O mundo editorial segue tendências: mulheres, escritores asiático-americanos, indianos e latinos todos foram “descobertos” e tiveram seus momentos ao sol –assim como os afro-americanos, alguns dos quais invejam a atenção que está sendo dada hoje aos escritores com vínculos mais recentes com a África.
“Antigamente as pessoas perguntavam onde estavam os escritores africanos”, disse Aminatta Forna, autora de “The Hired Man” (2013, ambientado na Croácia). “Estavam trabalhando como faxineiros e balconistas.”
Alguns escritores e críticos ironizam a ideia de se juntar num mesmo saco autores diversos com vínculos com um continente diverso. Mas outros dizem que essa onda representa algo novo por sua simples dimensão, após um longo período de seca. (Houve algumas exceções notáveis, como o Nobel de Literatura dado a Wole Soyinka em 1986 e o Prêmio Booker de 1991 recebido por Ben Okri.) E a tendência atual se distingue da onda pós-colonial, que teve início por volta dos anos 1960 e levou ao reconhecimento internacional escritores como Chinua Achebe e Nuruddin Farah, entre outros.
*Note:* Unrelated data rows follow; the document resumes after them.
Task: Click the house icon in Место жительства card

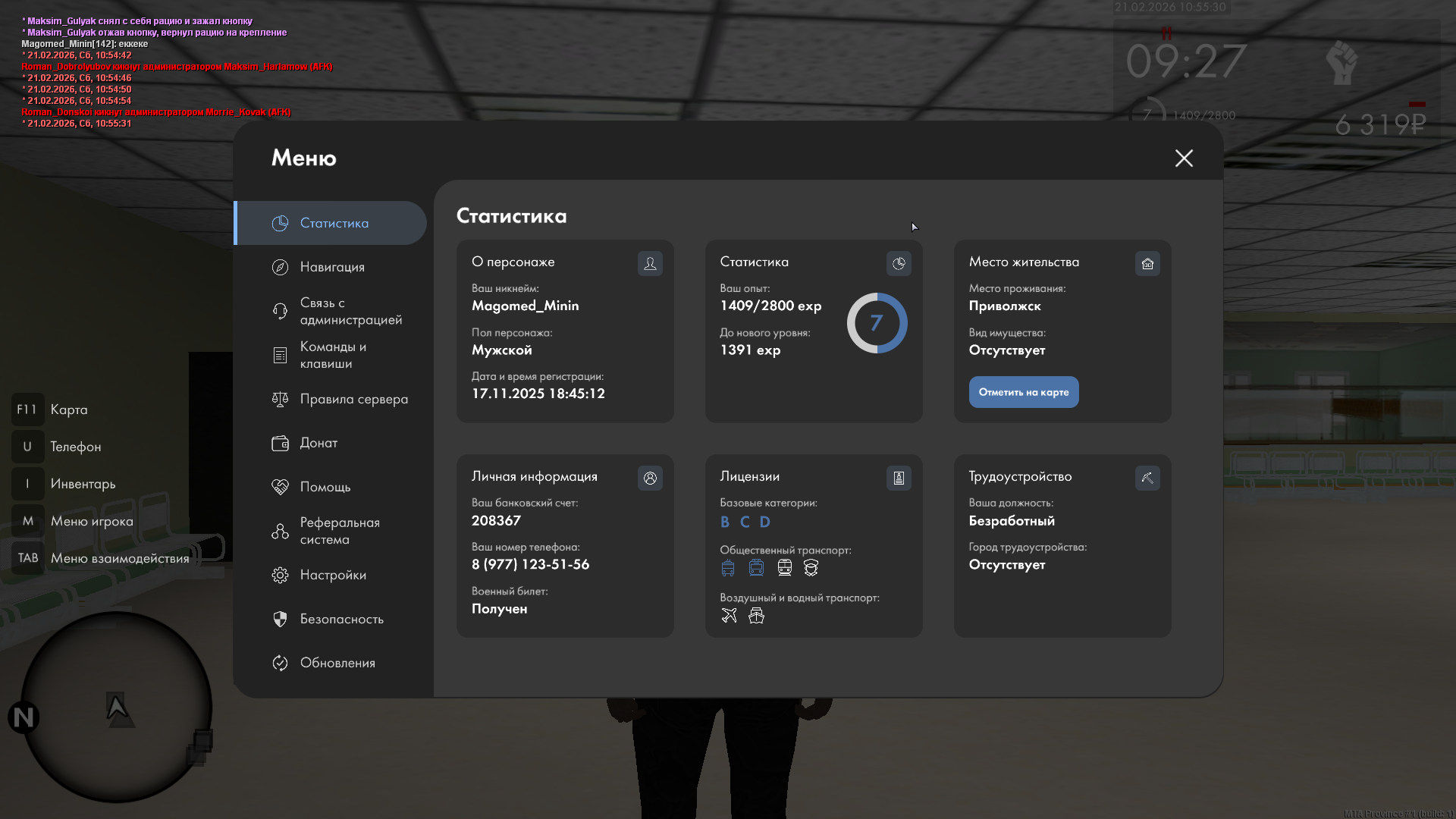Action: (x=1147, y=263)
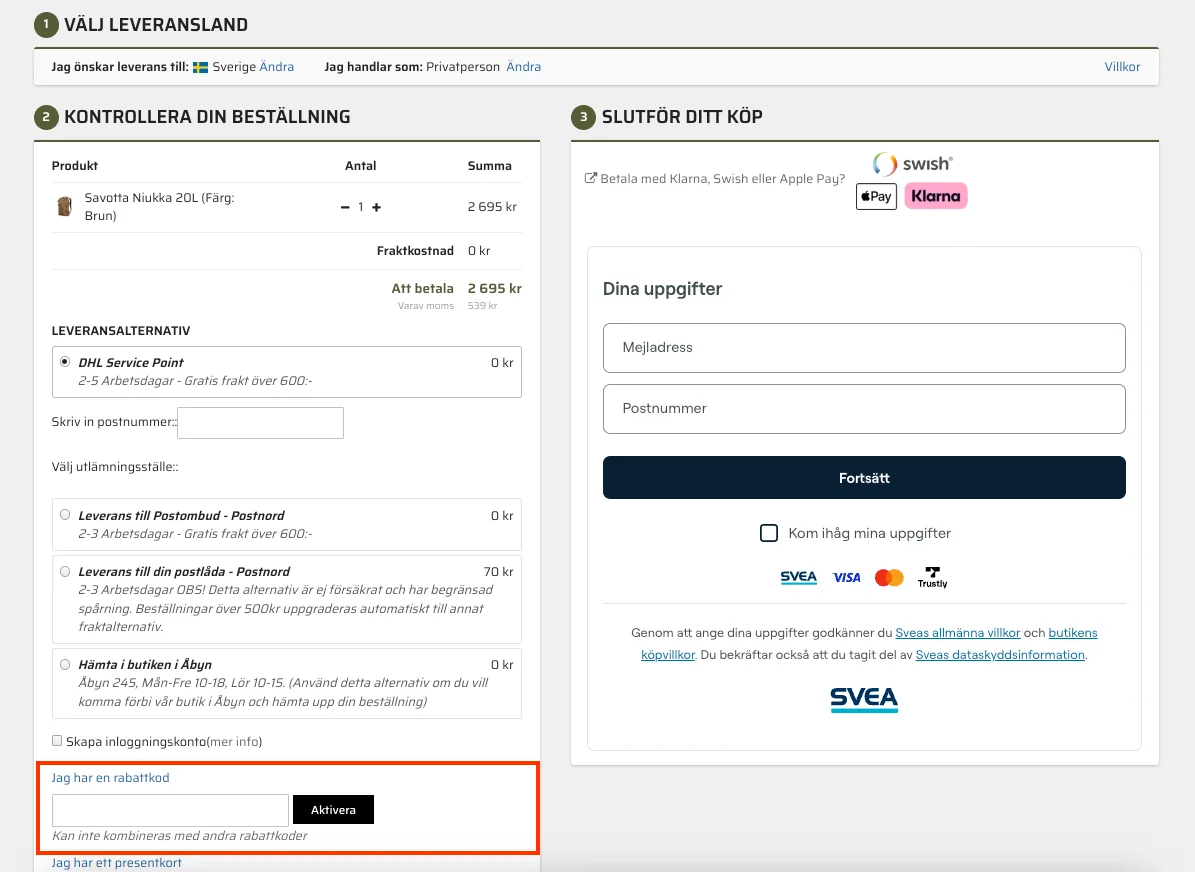
Task: Increase quantity with the plus icon
Action: (x=377, y=207)
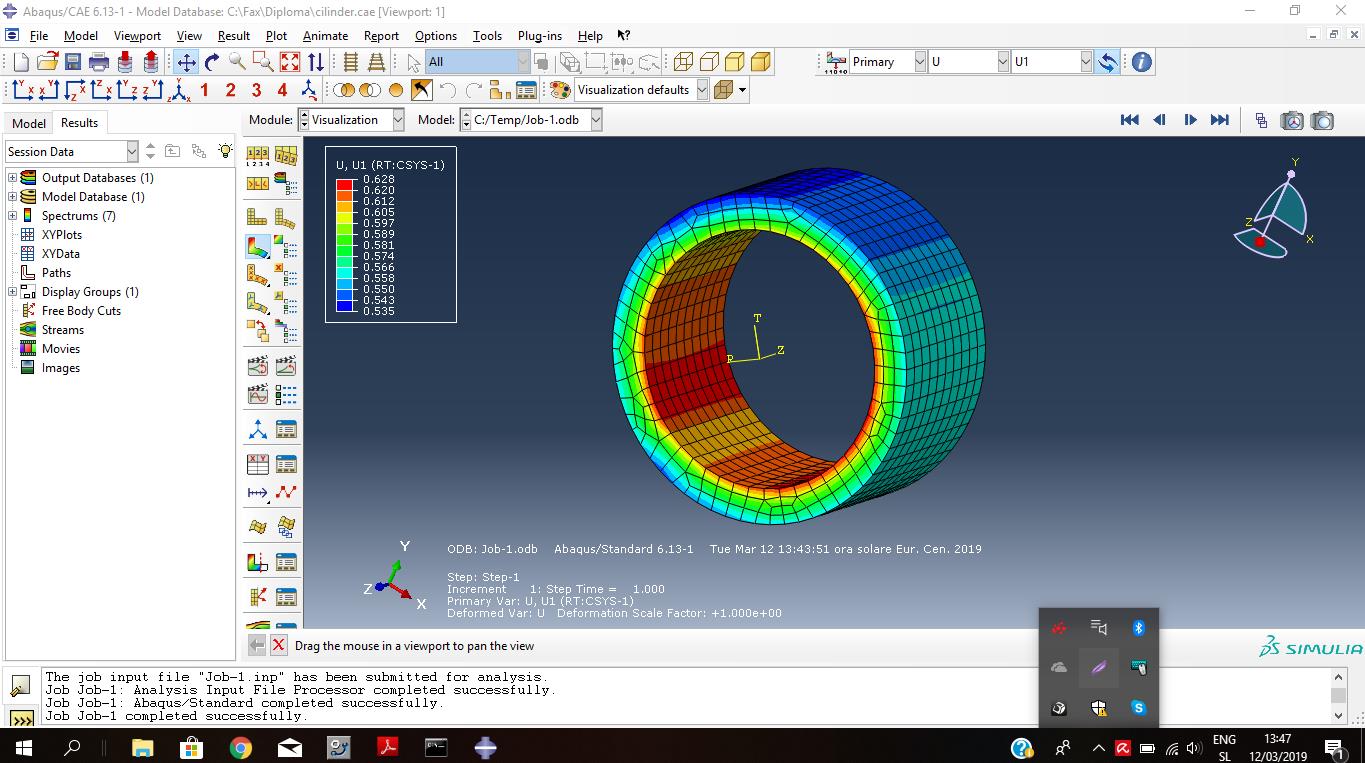Open the Query information tool

1141,62
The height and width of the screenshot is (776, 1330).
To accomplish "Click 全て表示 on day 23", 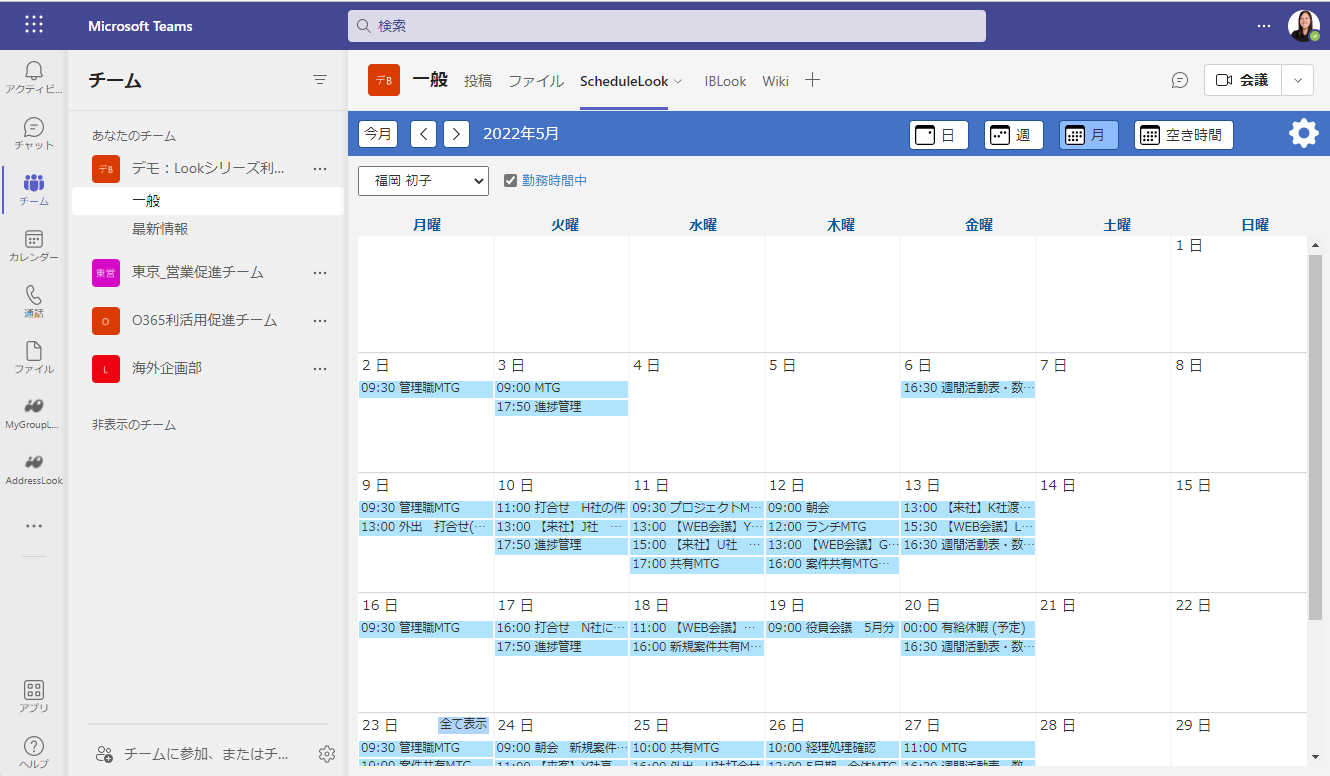I will tap(464, 724).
Há mais mulheres no grupo atual, para começar. Mais importante que isso é o fato de que as histórias relatadas, embora às vezes aconteçam na África, com frequência refletem a experiência dos autores de viver, estudar ou trabalhar em outras partes do mundo, sendo pontilhadas por referências culturais e lugares com os quais o público ocidental está familiarizado.
“Americanah”, de Adichie, narra a vida de Ifemelu e seu amante, Obinze, cujas aventuras os levam da Nigéria para a América e então para o Reino Unido. Nos Estados Unidos, Ifemelu escreve um blog muito lido sobre sua consciência racial crescente e encontra o amor com homens americanos, negros e brancos. Na Nigéria, suas amigas usam a palavra “Americanah” para ironizar suas atitudes americanizadas.
Adichie, que divide seu tempo entre os EUA e a Nigéria e comanda um workshop de redação em Lagos, já publicou três romances e um livro de contos, todos bem recebidos. Ela acumula prêmios, e este ano será lançada uma adaptação para o cinema de seu romance “Meio Sol Amarelo”, sobre a guerra do Biafra. Ela chegou a figurar numa canção de Beyoncé: “Flawless”, lançada em dezembro, sampleou vários versos sobre feminismo de uma palestra pública dada por Adichie.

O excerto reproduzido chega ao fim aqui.